De bepalingen van artikel 39 zijn geklijkluidend aan artikel 17.

DE CONCLUSIE VAN HET REKENHOF: ‘BIJBESTELLING’ VAN TRAMS KAN NIET WORDEN ‘INGEKLEED’ ALS EEN WIJZIGING VAN DE OORSPRONKELIJKE OPDRACHT
In casu beroept de Vlaamse overheid zich voor de organisatie van een onderhandelingsprocedure zonder bekendmaking op artikel 17§2,3°,b) en artikel 39§2,3°,a) van de wet overheidsopdrachten. De discussie draait om de interpretatie en draagwijdte van deze artikels.

Het Rekenhof stelt dat deze uitzonderingsgronden om met een sterk vereenvoudigde procedure – die de onderhandelingsprocedure zonder bekendmaking is – te mogen gunnen, strikt moeten worden opgevat.

Het Rekenhof vervolgt dat de werkelijke reden voor de toepassing van deze bepalingen de vertraging is die DE LIJN heeft opgelopen door haar eigen nalatigheid, doch niet de drogredenen die zij aanvoert inzake de noodzaak om eenzelfde type trams te kunnen aankopen. Het Europees Hof van Justitie oordeelde al meermaals dat eigen nalatigheid niet kan worden ingeroepen om de dringendheid van een nieuwe opdracht te rechtvaardigen.

Terecht wijst het Rekenhof – vervolgens- op een vaste Europese Rechtspraak die de uitzonderingsgronden van voornoemde bepalingen zeer beperkend interpreteert. Een wezenlijke wijziging van de opdracht dient steeds in mededinging te worden gesteld.
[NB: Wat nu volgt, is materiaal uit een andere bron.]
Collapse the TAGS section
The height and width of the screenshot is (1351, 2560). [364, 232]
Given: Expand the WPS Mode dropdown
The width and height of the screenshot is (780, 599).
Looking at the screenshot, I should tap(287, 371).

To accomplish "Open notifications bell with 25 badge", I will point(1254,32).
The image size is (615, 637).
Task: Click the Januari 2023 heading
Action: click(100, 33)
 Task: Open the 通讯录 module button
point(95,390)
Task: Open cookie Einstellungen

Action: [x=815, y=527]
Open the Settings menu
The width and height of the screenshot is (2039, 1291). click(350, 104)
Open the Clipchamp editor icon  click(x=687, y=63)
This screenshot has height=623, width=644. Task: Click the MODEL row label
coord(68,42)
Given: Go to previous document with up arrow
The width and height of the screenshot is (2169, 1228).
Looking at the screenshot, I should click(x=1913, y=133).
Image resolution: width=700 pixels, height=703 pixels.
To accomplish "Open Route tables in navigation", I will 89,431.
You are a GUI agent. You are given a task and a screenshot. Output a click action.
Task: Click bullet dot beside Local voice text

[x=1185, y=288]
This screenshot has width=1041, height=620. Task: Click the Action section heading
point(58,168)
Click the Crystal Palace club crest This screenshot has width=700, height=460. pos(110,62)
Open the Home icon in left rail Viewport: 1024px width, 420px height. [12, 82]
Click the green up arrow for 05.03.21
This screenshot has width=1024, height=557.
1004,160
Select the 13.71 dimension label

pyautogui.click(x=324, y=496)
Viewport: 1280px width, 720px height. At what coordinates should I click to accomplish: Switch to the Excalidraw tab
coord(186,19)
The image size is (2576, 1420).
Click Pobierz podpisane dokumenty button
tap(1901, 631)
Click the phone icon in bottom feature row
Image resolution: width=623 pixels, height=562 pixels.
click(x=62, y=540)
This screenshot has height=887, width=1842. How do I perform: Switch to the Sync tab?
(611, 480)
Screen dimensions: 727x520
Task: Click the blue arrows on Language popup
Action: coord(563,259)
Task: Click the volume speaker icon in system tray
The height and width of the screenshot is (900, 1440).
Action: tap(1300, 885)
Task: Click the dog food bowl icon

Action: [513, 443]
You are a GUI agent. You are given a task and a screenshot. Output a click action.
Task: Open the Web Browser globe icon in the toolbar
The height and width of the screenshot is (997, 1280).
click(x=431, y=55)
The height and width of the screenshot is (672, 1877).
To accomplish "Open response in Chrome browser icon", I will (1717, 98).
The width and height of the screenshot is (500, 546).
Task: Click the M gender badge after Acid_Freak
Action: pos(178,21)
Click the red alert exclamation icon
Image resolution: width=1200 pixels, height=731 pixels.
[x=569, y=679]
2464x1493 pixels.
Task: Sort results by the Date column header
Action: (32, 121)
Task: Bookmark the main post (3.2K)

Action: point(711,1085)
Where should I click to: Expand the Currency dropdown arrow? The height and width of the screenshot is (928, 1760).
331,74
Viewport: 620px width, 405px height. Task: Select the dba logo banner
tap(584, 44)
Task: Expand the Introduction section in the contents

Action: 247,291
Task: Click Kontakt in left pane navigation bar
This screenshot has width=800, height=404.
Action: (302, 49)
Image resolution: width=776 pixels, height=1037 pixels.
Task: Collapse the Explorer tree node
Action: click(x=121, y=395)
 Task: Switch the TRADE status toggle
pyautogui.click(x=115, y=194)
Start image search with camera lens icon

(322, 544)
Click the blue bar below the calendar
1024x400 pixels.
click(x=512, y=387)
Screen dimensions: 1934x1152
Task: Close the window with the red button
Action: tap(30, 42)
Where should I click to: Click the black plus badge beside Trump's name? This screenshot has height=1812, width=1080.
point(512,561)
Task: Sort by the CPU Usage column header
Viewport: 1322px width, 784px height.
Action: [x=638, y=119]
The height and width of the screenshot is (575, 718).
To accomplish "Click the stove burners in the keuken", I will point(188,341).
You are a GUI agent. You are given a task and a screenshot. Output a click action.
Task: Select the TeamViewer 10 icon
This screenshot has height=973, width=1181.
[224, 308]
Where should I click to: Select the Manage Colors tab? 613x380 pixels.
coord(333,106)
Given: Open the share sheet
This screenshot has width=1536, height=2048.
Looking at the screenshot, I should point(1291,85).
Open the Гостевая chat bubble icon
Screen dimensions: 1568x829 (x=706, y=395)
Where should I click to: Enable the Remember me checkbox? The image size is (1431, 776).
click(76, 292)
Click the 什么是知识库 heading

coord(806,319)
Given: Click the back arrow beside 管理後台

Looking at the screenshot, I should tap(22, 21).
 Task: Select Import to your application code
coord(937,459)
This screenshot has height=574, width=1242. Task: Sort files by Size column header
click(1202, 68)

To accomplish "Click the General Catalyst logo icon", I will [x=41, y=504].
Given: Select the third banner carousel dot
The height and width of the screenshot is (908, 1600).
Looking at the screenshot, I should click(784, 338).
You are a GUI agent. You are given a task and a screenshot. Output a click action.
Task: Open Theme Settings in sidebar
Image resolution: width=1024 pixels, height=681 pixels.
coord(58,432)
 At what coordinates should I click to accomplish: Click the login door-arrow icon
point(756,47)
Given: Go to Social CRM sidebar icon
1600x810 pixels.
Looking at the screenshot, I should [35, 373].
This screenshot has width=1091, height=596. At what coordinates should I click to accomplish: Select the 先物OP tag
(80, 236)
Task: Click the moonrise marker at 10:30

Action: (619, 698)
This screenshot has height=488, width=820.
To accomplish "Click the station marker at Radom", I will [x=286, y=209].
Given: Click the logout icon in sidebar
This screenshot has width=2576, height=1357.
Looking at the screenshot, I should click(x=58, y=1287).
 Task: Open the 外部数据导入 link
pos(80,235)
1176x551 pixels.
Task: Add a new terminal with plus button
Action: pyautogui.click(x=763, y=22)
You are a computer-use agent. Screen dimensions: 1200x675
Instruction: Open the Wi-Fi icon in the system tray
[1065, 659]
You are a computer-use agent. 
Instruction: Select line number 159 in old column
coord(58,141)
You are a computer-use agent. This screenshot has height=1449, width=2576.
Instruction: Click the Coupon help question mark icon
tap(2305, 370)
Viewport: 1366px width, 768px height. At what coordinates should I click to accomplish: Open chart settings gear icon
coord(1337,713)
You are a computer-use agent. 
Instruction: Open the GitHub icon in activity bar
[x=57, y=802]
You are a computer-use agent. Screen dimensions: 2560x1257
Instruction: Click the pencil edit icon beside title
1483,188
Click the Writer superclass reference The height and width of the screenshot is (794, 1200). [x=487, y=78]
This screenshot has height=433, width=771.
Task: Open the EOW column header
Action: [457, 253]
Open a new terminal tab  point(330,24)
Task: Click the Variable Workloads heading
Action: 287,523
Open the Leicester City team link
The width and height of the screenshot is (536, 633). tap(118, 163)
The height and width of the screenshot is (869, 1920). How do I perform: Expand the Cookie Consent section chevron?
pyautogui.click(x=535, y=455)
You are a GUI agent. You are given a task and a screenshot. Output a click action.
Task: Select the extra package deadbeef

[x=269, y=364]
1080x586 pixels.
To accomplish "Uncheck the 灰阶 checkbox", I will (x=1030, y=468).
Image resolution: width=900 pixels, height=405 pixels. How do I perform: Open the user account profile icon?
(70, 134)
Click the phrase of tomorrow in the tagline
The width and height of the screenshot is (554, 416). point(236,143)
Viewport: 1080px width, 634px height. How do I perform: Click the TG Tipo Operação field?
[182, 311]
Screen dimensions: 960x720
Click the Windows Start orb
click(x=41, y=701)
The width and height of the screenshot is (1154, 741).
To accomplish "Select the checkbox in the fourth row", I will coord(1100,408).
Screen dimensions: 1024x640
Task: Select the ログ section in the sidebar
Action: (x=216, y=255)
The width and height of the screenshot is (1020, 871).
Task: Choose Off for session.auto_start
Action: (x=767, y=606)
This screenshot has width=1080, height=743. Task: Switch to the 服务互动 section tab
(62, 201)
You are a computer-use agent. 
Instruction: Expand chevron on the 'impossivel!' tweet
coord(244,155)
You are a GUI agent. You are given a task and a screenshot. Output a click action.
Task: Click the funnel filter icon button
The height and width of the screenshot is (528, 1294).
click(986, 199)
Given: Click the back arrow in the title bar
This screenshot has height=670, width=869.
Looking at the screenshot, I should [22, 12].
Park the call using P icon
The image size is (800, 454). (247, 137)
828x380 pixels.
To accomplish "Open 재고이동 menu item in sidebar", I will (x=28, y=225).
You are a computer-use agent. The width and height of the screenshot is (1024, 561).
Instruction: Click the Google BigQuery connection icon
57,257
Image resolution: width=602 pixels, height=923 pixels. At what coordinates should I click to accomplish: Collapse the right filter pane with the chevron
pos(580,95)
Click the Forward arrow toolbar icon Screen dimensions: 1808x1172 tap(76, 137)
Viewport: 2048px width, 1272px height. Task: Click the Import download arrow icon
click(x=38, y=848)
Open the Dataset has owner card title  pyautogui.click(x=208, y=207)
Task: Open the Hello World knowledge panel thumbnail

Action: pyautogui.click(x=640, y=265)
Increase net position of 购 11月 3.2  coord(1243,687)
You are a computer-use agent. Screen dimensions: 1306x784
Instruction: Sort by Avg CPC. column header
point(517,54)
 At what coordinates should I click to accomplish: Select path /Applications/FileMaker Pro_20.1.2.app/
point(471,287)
In dit geval vertegenwoordigt de ‘bijbestelling’ ongeveer 20% van de oorspronkelijke waarde van de opdracht, zodat het om een wezenlijke wijziging gaat, die niet onder de strikte uitzonderingsgronden van de voornoemde bepalibngen kan worden gecatalogeerd.

Tot slot wordt nog opgemerkt dat niet alleen de bijbestelling onrechtmatig gebeurde, maar dat zulks ook nog eens aanleiding gaf tot een aantal fundamentele wijzigingen van het bestek. Ook hier steunt DE LIJN zich – onterecht- op de voornoemde bepalingen. De mogelijkheid tot wijziging moet ook op het vlak van wijziging van de concrete besteksvoorwaarden berperkend worden geïnterpreteerd.

Conclusie is dat voor de bijbestelling van trams een nieuwe gunningsprocedure diende te worden gevolgd, waarbij de mededinging optimaal zou kunnen spelen. DE LIJN heeft de overheidsopdrachtenreglementering geschonden.